Thursday, February 12, 2015


For my recent birthday Chimo gave me a bear bowl, apparently originally made for Father's Day, but it somehow got left at school, and when he recovered it after the summer, he put it away for February to roll around. A nice piece. You can see he has very good sense of proportion, also seen in his drawings. Both my guys have some artistic talent. Maybe I should call it the "Papa Bear" bowl.

Friday, February 6, 2015


I suffer from a strange condition, one I wonder anyone else similarly experiences. The first time I recall ever feeling it was at my high-school graduation, as I gazed at the gathering crowd in old Curtis Hixon Auditorium in Tampa in 1978, and thought about the end of my public-school years, when I was struck by a fierce constriction in my chest, a squeezing that was physically painful and mortifying, combined with an overwhelming sadness. It didn't last long, but it was strange and troubling, and I quickly threw it off. I experienced it again at my college graduation, and lesser occurrences while attending similar ceremonies for family and friends. I thought, for sure, it must be some aversion to these events. Then, it started happening in response to certain songs (such as Harry Chapin's Cat's in the Cradle and Bread's The Diary). It also seemed to hit me, with varying pain and discomfort, at certain movies (such as Tom Hank's Philadelphia) or television shows, especially when a long series that I enjoyed was coming to an end, and often in the final episode if they chose to utilize flashbacks.
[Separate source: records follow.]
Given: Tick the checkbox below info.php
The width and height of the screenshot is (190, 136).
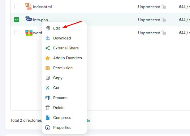Looking at the screenshot, I should [17, 33].
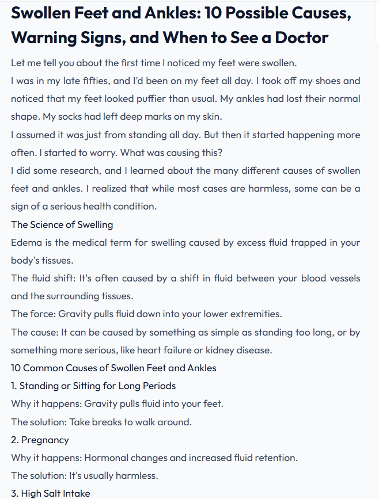This screenshot has width=379, height=499.
Task: Click the paragraph starting 'I assumed it was just'
Action: [185, 144]
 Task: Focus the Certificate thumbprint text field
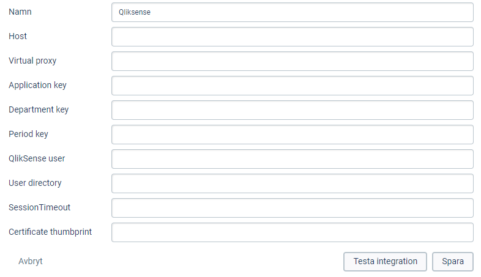(292, 232)
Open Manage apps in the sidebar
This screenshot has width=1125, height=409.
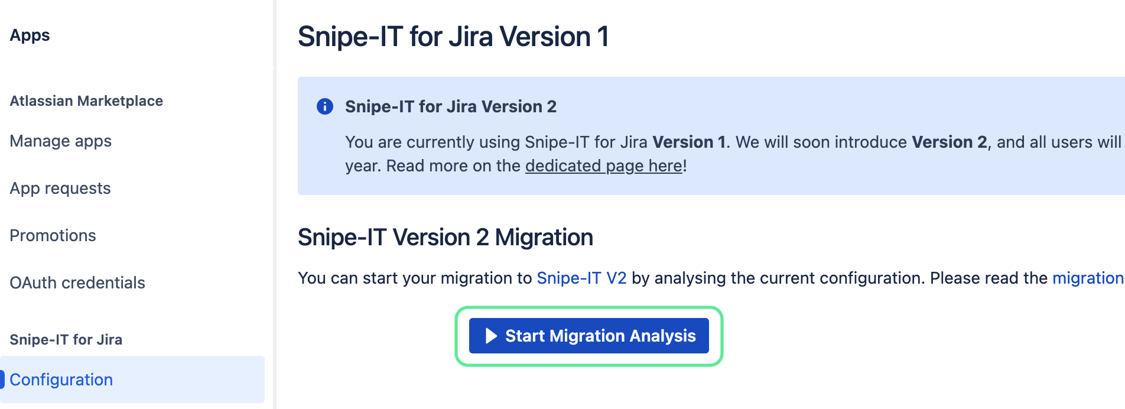point(61,141)
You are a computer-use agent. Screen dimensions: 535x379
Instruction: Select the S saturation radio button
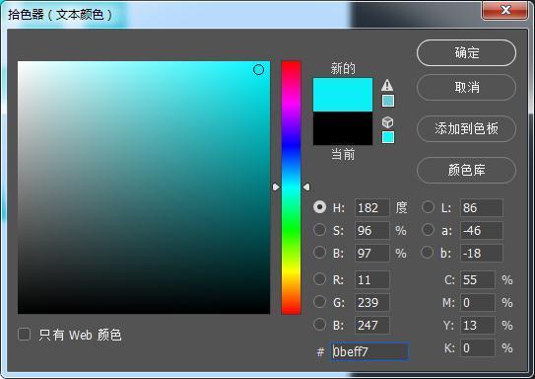tap(319, 230)
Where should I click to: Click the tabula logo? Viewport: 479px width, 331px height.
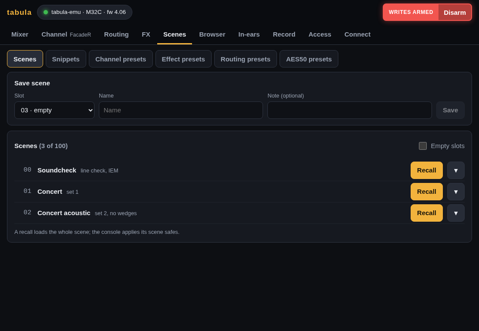pos(19,12)
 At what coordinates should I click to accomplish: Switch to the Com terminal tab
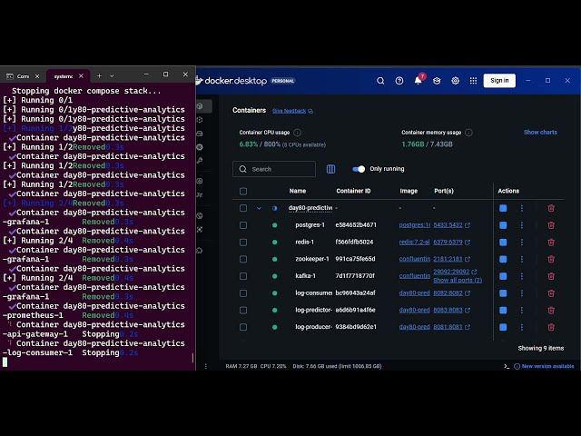click(23, 76)
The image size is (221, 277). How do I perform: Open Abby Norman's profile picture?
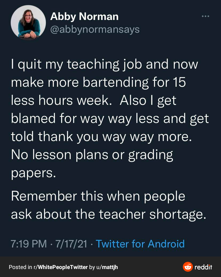click(28, 22)

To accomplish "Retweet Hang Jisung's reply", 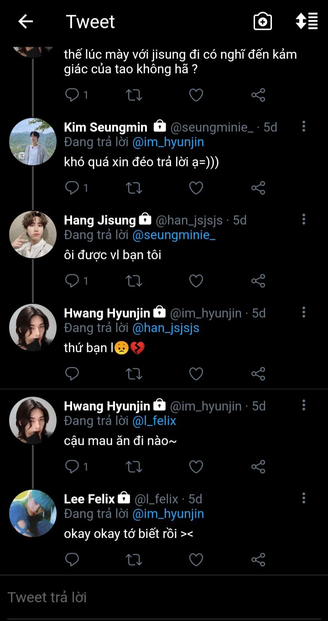I will click(134, 281).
Sometimes I react so strongly to them that I have to stop watching, or skip over a portion in order to miss only a little of the finale. I am usually able to complete shows (as I now watch most of my television series on dvd), but just as often I am forced to sit up, or get up and walk around, and frequently I will read for about an hour, which seems to calm me. I have even, when struck particularly hard, taken a Xanax. It happened again last night, a not-so-terrible one this time thankfully, with the closing episode of True Blood, a show that stumbled a bit in its last seasons, but whose characters and story lines I have enjoyed. I think it may be that I suffer from situation depression (the worst of which was my two-year episode after the death of my mother), and these types of events or entertainment trigger minor episodes of the condition, or melancholia. Of course, that could be me just self diagnosing, and since it doesn't seem potentially fatal I will continue to enjoy my shows and just be careful in the end. That being said, I am going to miss the Bon Temps crowd (even though it seemed they were not too engaged in the late seasons, perhaps tired with the show and wanting to get it over).


I bought at the auction a nice picture, a print, of this painting of a little girl and two greyhounds. I love these pups. I hung it in my dining room, such that it is.